§ **Given request a**
Write out the part of the benchmark patch that opens with the words containing "Hoist the scenario" and closes with "insertions(+), 10 deletions(-)".

From 2bdb59b36decd2eefec3e9f1b96810e107ffe701 Mon Sep 17 00:00:00 2001
From: DemchaAV <demchaav@gmail.com>
Date: Sun, 14 Jun 2026 23:02:12 +0100
Subject: [PATCH 08/10] bench(gate): gate the long-token scenario and guard
 scenario/threshold coverage

The smoke perf gate ignores any scenario without a configured threshold,
so long-token (the 6th latency scenario) was silently ungated -- a real
regression there would never fail the gate. Add its SMOKE threshold
(10.0 ms / 256.0 MB, ~3x the observed ~3.2 ms / ~94 MB, matching the
existing per-scenario calibration headroom).

Hoist the scenario list to a static SCENARIO_DEFS so the names are
readable without re-measuring, and add CurrentSpeedScenarioGateTest,
which fails the build if any scenario lacks a SMOKE threshold. No
behaviour change to the run itself -- same six scenarios, same order.
---
 .../demcha/compose/CurrentSpeedBenchmark.java | 57 +++++++++++++++----
 .../compose/CurrentSpeedScenarioGateTest.java | 35 ++++++++++++
 2 files changed, 82 insertions(+), 10 deletions(-)
 create mode 100644 benchmarks/src/test/java/com/demcha/compose/CurrentSpeedScenarioGateTest.java

diff --git a/benchmarks/src/main/java/com/demcha/compose/CurrentSpeedBenchmark.java b/benchmarks/src/main/java/com/demcha/compose/CurrentSpeedBenchmark.java
index e3d877943..64e113d20 100644
--- a/benchmarks/src/main/java/com/demcha/compose/CurrentSpeedBenchmark.java
+++ b/benchmarks/src/main/java/com/demcha/compose/CurrentSpeedBenchmark.java
@@ -32,6 +32,7 @@
 import java.util.concurrent.ExecutorService;
 import java.util.concurrent.Executors;
 import java.util.concurrent.Future;
+import java.util.function.Function;
 
 /**
  * Focused local benchmark harness for current GraphCompose performance.

§ **Supplied data**
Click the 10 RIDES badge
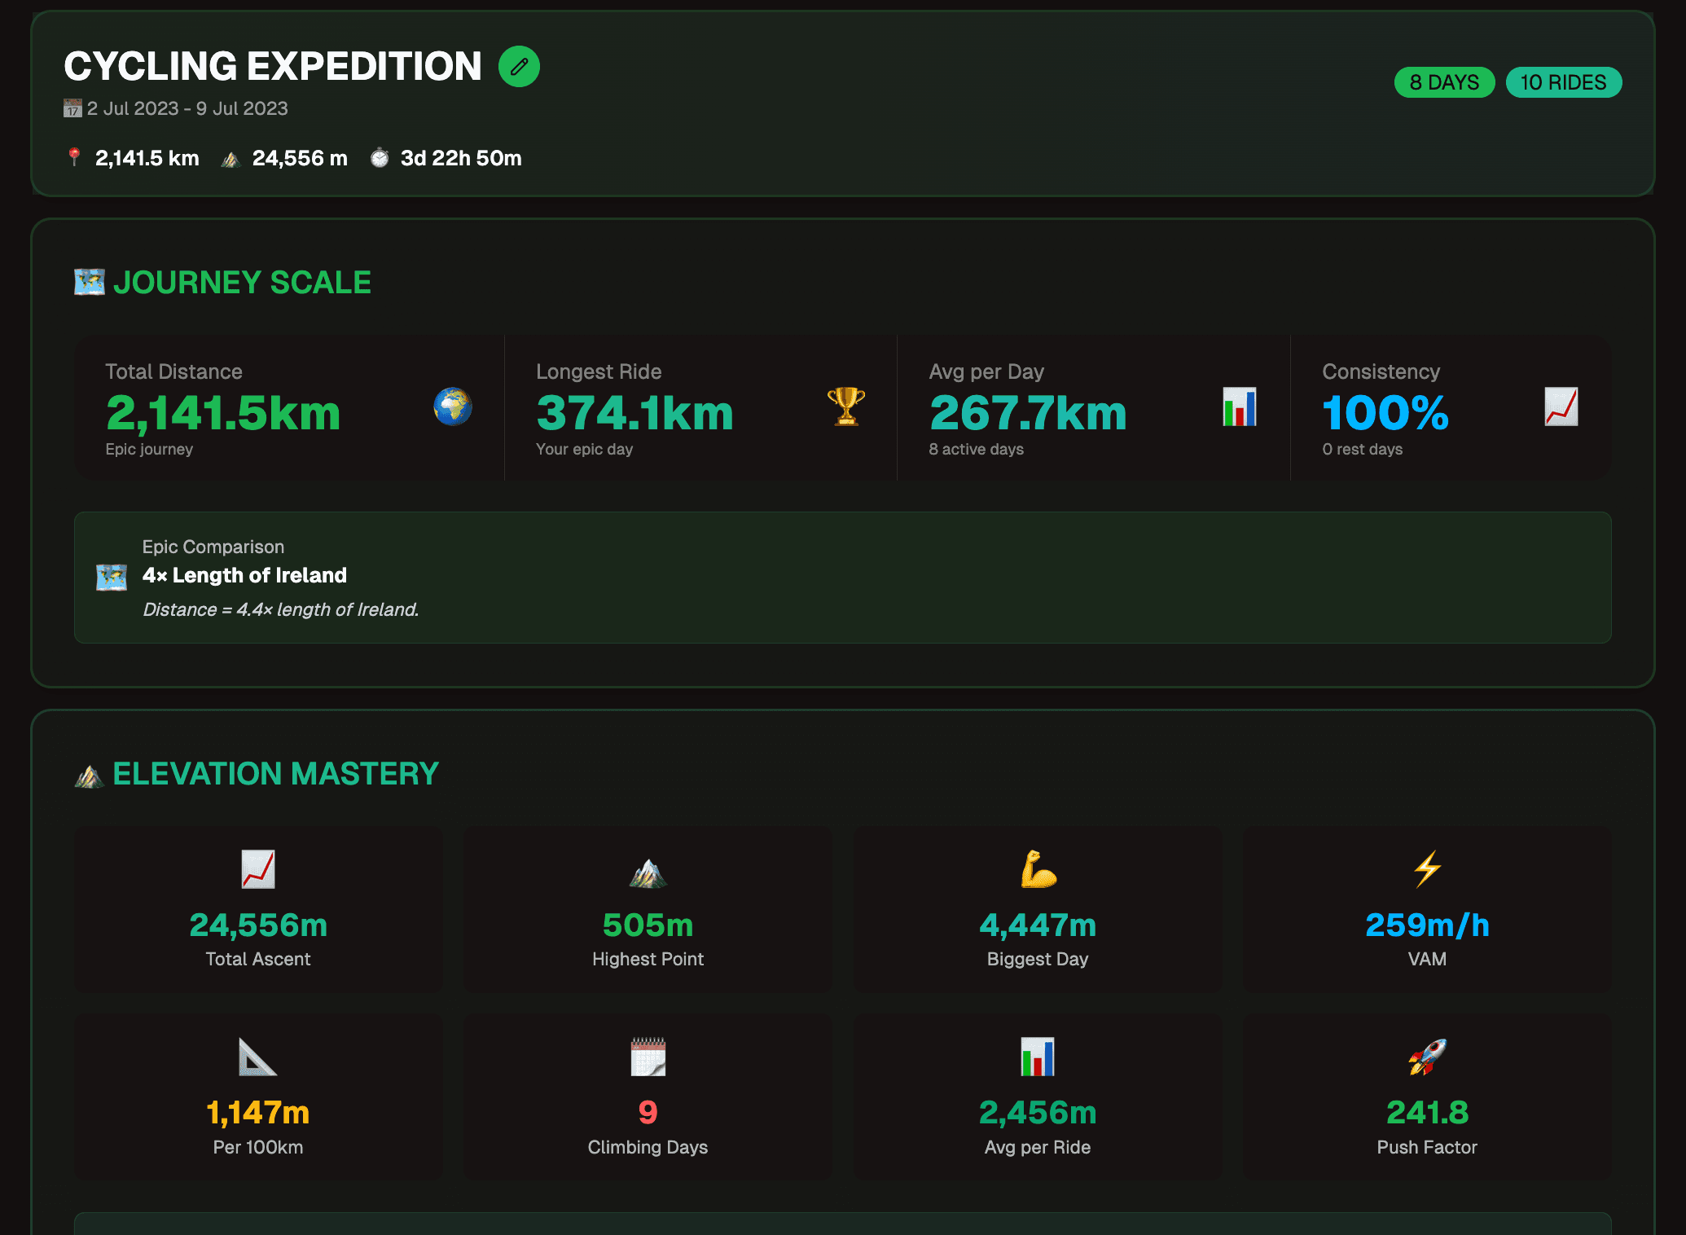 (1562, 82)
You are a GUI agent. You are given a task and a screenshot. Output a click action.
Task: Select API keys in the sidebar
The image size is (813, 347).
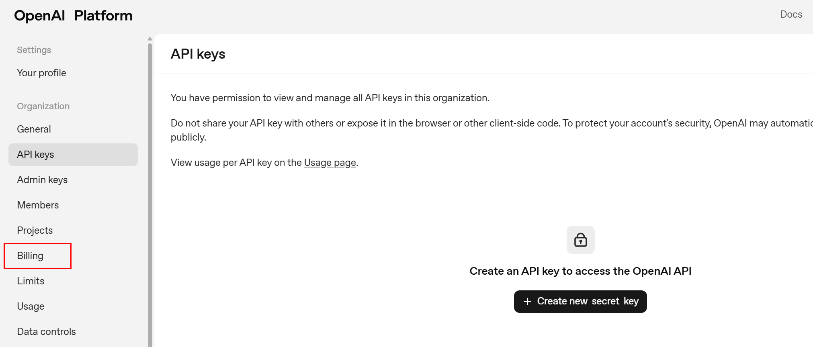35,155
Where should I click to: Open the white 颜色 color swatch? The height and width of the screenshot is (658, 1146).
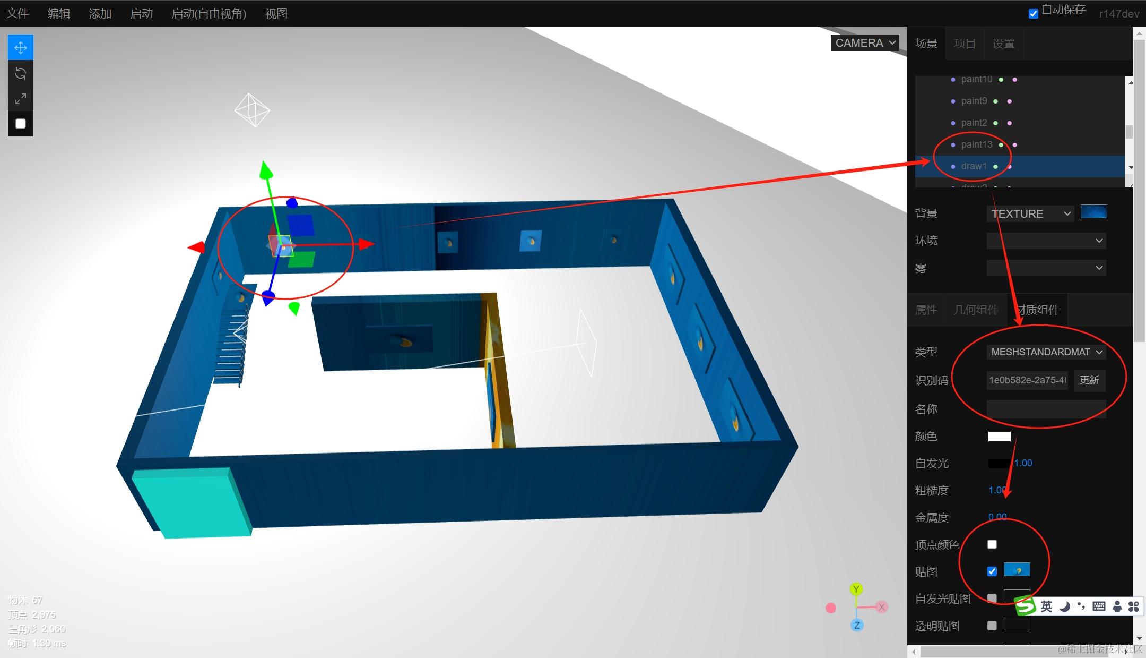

§ **Given request b**
In the entries, give the part that opens with the line containing "You are a GUI" and runs through the end of the entries again, switching "screenshot" to "screen image" and leaving everything else unchanged. Leave the pictures out.

§ **Task response a**
Hoist the scenario list to a static SCENARIO_DEFS so the names are
readable without re-measuring, and add CurrentSpeedScenarioGateTest,
which fails the build if any scenario lacks a SMOKE threshold. No
behaviour change to the run itself -- same six scenarios, same order.
---
 .../demcha/compose/CurrentSpeedBenchmark.java | 57 +++++++++++++++----
 .../compose/CurrentSpeedScenarioGateTest.java | 35 ++++++++++++
 2 files changed, 82 insertions(+), 10 deletions(-)

§ **Task response b**
You are a GUI agent. You are given a task and a screen image. Output a click action.
Task: Select API keys in the sidebar
The image size is (813, 347).
35,155
Where should I click to: Open the white 颜色 color swatch? The height and width of the screen image is (658, 1146).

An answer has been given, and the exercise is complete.